Large chromosomal rearrangements resulting in fusion gene formation are implicated in tumourigenesis and cancer progression in multiple haematologic malignancies.

While karyotyping, FISH, RT-PCR and microarrays are routine research techniques to detect fusion genes, they all have limitations. With improvements in NGS-based methods, DNA- and RNA sequencing are rapidly becoming established as the method of choice. NGS panels facilitate the simultaneous discovery of novel alterations alongside known mutations and structural alterations in genomic research. The rapid growth in the development of this mutation detection capability has moved beyond SNVs and indels to now include translocations.

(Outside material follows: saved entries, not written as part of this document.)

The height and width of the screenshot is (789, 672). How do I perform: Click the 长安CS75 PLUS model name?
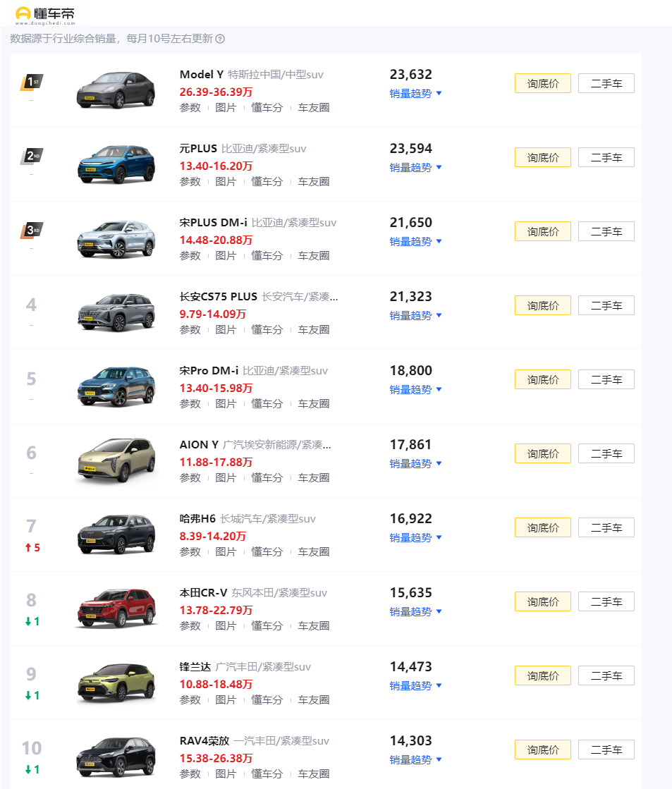(x=218, y=297)
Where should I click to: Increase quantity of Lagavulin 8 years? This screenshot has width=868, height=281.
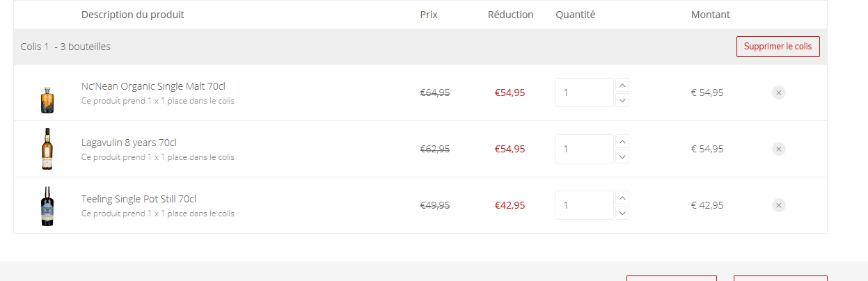tap(623, 141)
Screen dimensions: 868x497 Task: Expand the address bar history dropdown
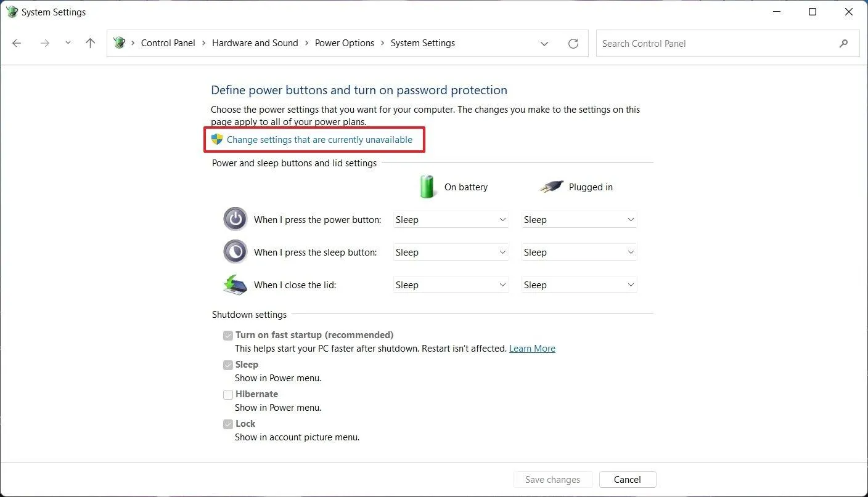click(x=544, y=44)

Acute myeloid leukaemia (AML), characterised by myeloid cell overproliferation, is typically underpinned by a range of fusion genes. In this study, we tested OGT’s SureSeq™ Myeloid Fusion Complete NGS Workflow Solution V2 to detect known fusions in AML research samples.

Methods

Workflow

100ng - 500ng RNA was converted to cDNA followed by library generation and hybridisation enrichment, using SureSeq Myeloid Fusion Complete NGS Workflow Solution V2 (Figure 1).

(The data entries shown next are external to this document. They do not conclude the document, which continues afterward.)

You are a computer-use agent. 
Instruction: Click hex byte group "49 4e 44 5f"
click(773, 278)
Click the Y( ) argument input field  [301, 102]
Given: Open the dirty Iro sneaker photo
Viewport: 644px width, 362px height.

Figure 1: Universal NGS Workflow RNA to sequencer in 3 days with minimal handling time.

Panel

The SureSeq Myeloid Fusion panel allows the detection of 30 common myeloid fusions in addition to novel fusion partners. Specific gene targeting (bold text) allows accurate partner gene agnostic identification of fusion genes (Table 1). Moreover, inv(3)/t(3;3)(q21.3q26) detection is achieved through analysis of MECOM overexpression.

Sequencing

Sequencing was conducted using 2 x 150 bp reads on an Illumina MiSeq^® V2 300.

Samples

We tested 69 RNA samples (20 commercially available cell lines and 49 research samples) previously characterised by FISH and/ or qPCR, including 52 samples with known fusion events: BCR-ABL1 (n=8), ETV6-RUNX1 (n=10), RUNX1-RUNX1T1 (n=7), PML-RARA (n=11), CBFB-MYH11 (n=5), KMT2A-partner (n=8), inv(3)/t(3;3) (q21.3q26) (n=3) as well as 17 fusion-negative samples.

Bioinformatic analysis

Sequencing data analysis including detection of fusions as well as relative expression of MECOM was performed using OGT’s Interpret NGS Analysis Software.

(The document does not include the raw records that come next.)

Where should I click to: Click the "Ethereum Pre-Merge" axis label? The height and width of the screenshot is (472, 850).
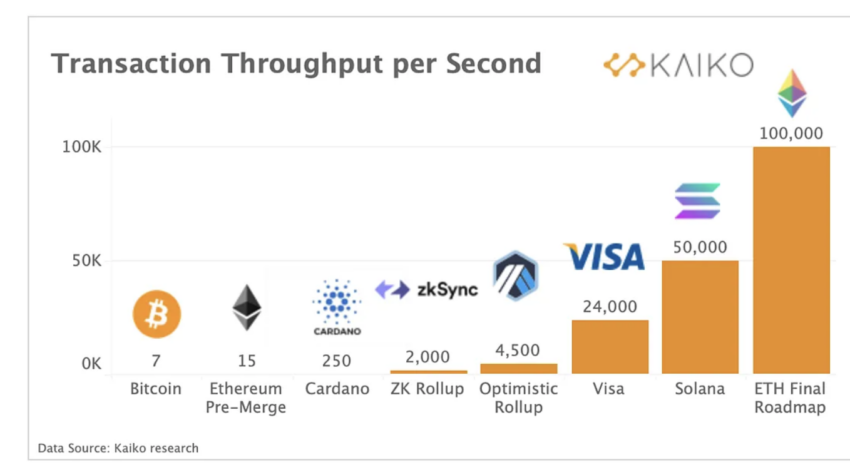pos(247,397)
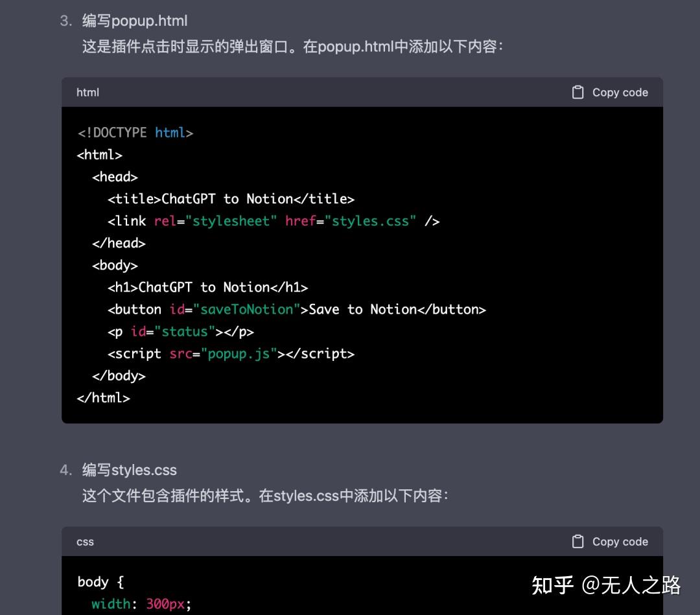Click the step heading 编写popup.html

coord(134,21)
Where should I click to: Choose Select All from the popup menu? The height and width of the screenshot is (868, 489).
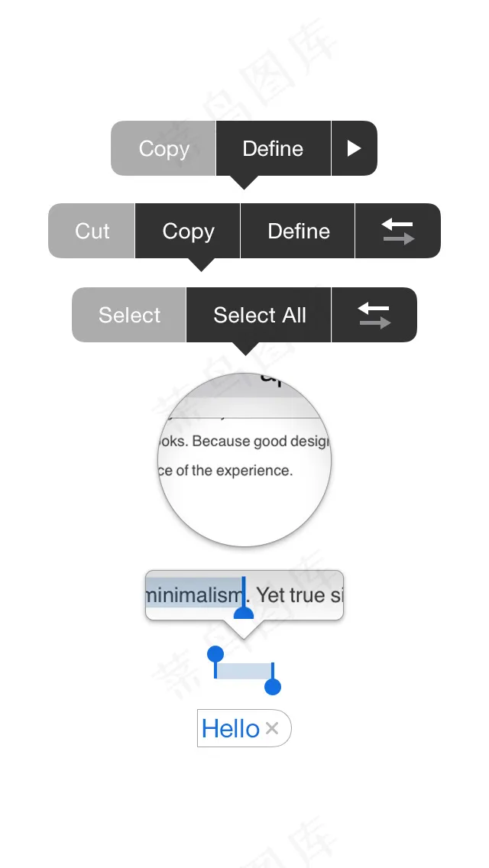259,315
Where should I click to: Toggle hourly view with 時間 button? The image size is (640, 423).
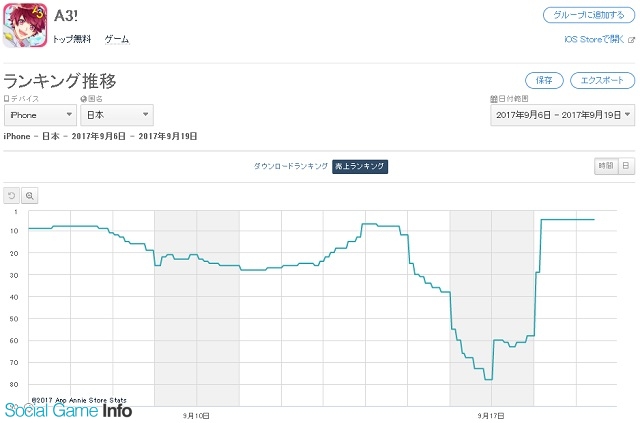[x=605, y=166]
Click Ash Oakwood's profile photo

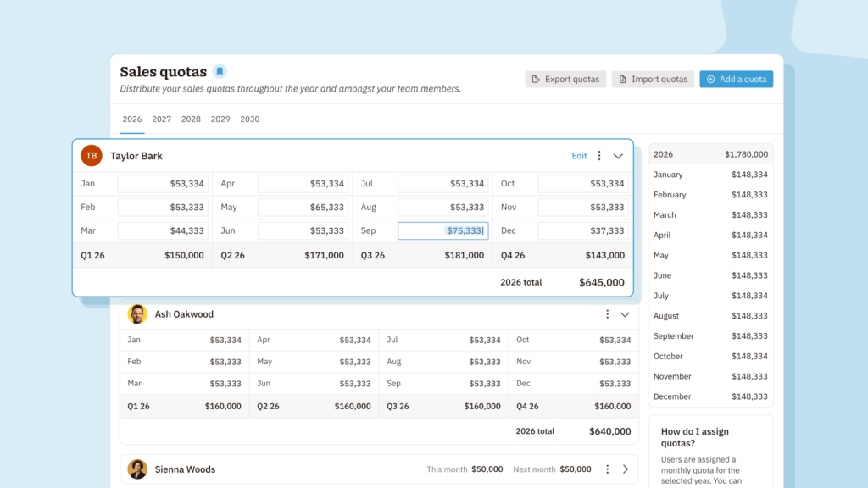(137, 314)
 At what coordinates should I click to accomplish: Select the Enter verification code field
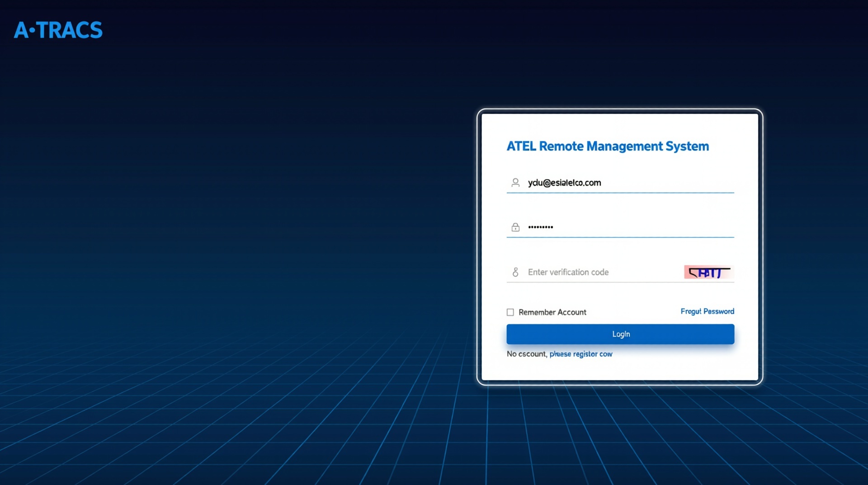[x=594, y=272]
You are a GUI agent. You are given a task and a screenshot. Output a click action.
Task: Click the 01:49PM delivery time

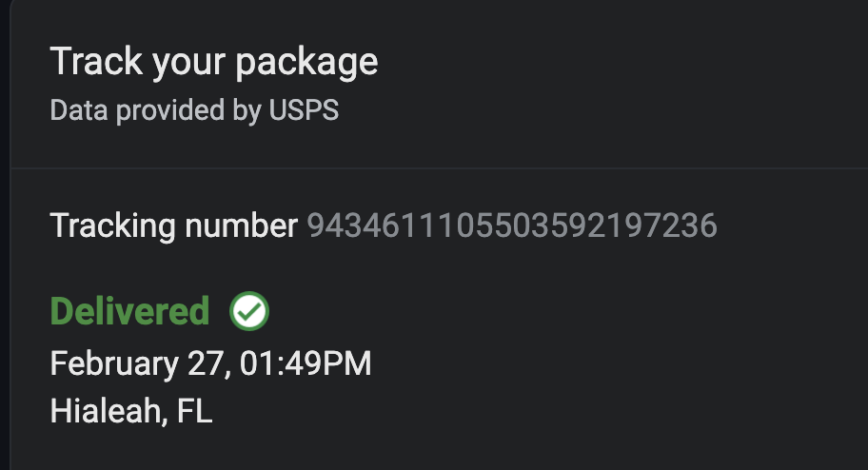click(x=306, y=363)
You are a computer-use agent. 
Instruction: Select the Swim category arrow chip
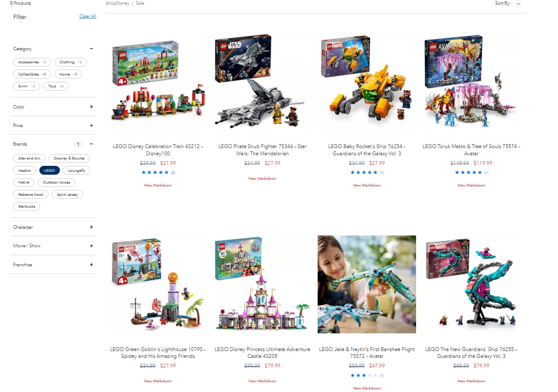point(27,86)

Table 1: SureSeq Myeloid Fusion panel content. Gene targets are highlighted in bold text.

Results I

A. Detection of fusions

We achieved 100% concordant detection for all 69 samples tested (Table 2-3). Sample-cohort comprised 52 fusion-positive and 17 fusion-negative samples previously characterised via FISH and/or qPCR. Reciprocal transcripts are detected for a number of fusion-positive samples.

Table 2: Characterisation of commercial samples using SureSeq Myeloid Fusion Complete NGS Workflow Solution V2 and OGT’s Interpret NGS Analysis Software.

Table 3: Characterisation of research samples using SureSeq Myeloid Fusion Complete NGS Workflow Solution V2 and OGT’s Interpret NGS Analysis Software.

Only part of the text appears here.